Since the last few posts dwelt exclusively on the harms and pitfalls of reverse mortgages, it seems that in the interest if fairness, I should shift the focus to some of their positive attributes. For ease of transition, I think it makes sense to debunk a few misconceptions, in order to transform perceived drawbacks into benefits.

The first, and most common myth, is that in entering into a reverse mortgage, you no longer own your home. According to this line of thinking, the bank gives you cash in exchange for the title to your home; the only twist is that you get to remain in your home until you die. In reality, this is simply not the case. A reverse mortgage is equivalent to a lien, which in legal terms, means that another party (the lender, in this case) owns a stake in your home. You still retain title to your home, and in fact, you can return to being the sole owner if/when you repay the reverse mortgage.

Therein lies the second myth- that a reverse mortgage is permanent; once you enter into it, there is no way of exiting. In fact, a reverse mortgage is mechanically no different than any other loan, in that it must ultimately be repaid. Granted, a reverse mortgage is somewhat unique, because you can use the proceeds from the future (posthumous?) sale of your home towards repayment. That doesn’t mean, however, that you can’t simply repay the loan prior to selling the house. Just make sure you read the fine print to understand the terms of the loan, especially regarding possible prepayment penalties.
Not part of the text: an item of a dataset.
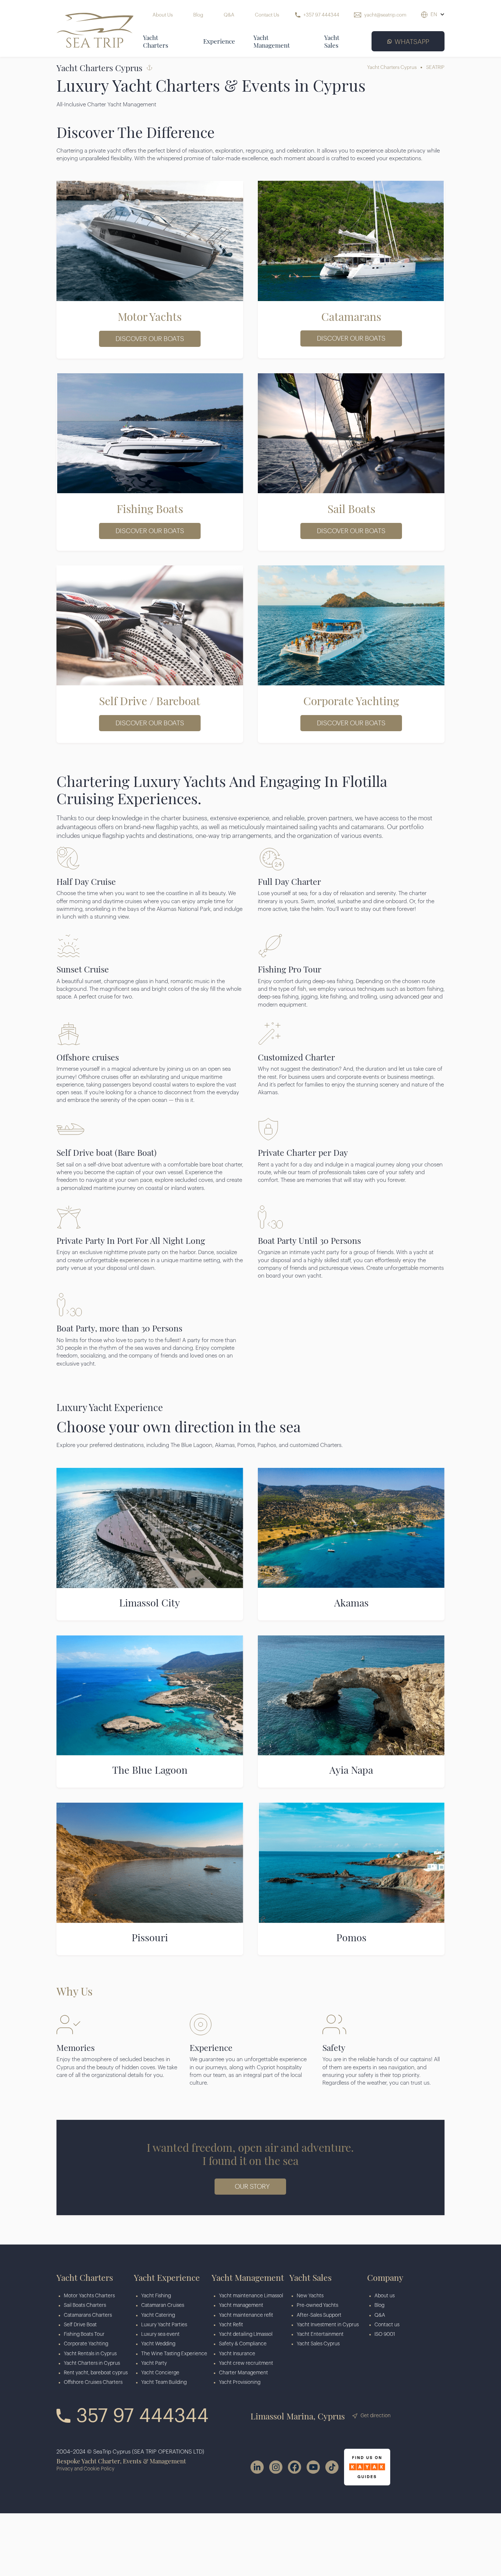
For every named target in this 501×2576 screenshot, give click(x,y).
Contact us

Yet another myth is that to secure a reverse mortgage, you need great credit, just like when applying for a conventional mortgage. Nothing could be further from the truth. Reverse mortgage lenders couldn’t care less about your personal financial situation. In fact, the whole point of reverse mortgages is to help those most in need of cash, especially those that have no other options. The primary factor in evaluating an reverse mortgage application is the quality of the home that is being mortgaged. The better the home, the better the prospects are for appreciation, and the more money you can borrow via a reverse mortgage. In this sense, the keystone of the reverse mortgage process is the appraisal – not the credit report. Prevailing interest rates and the age of the borrower will also influence the maximum loan size, but are less important than your collateral (the house!).
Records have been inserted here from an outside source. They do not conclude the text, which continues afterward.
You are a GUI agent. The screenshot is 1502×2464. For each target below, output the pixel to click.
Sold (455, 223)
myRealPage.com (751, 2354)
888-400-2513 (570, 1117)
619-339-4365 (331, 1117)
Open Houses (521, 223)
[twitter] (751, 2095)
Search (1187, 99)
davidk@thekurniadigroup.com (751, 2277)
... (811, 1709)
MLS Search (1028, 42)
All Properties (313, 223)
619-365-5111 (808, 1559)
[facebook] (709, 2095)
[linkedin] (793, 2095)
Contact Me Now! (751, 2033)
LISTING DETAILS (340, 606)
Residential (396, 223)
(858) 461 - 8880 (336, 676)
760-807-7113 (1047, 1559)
The final myth is that your original mortgage must first be paid off before entering into a reverse mortgage. Again, this is completely inaccurate. In fact, many borrowers use reverse mortgage for the main purpose of paying down/off their existing mortgage balance. It’s even possible to maintain a conventional mortgage and a reverse mortgage at the same time (though this isn’t advisable in most cases). The FHA, which insures most reverse mortgages, has certain threshold requirements, but these can be bought down with excess cash. In other words, you can dip into your savings to pay down your original mortgage to the level stipulated by the FHA, and then immediately use the funds from a reverse mortgage to replenish your savings account.

There is a tremendous amount of misinformation surrounding reverse mortgages, which means that I could continue. I think I’ll stop here for now, and pick up when I receive some feedback from readers. I invite you to leave a comment if there is an aspect of reverse mortgages that you aren’t quite clear on, and/or there is a myth that you hope the staff at reversemortgage.net can help you shatter!

2 Responses to “Debunking Reverse Mortgage Myths”

  1. Jack Willett Says:

    Friends of the family would like to occupy he residence full time in addition to our being there in the summer. They will pay all maintenance and repair expenses and we will not collect rent or lease payments from them. Since we will also occupy the premises six months out of each year, will we remain in compliance with the reverse mortgage?

  2. Ron Sylvia Says:

    I’am told like in the 1930’s during the depression the bank forced homeowners to “pay-up” by making the mortgage due, especially if the bank was under pressure and/or was going under. With a reverse mortgage can a bank repossess the reverse mortgagee’s home by forcing them to pay back the bank if the homeowner is unable to repay? Ostensively, the bank could then repossess the home. Is this a possibility?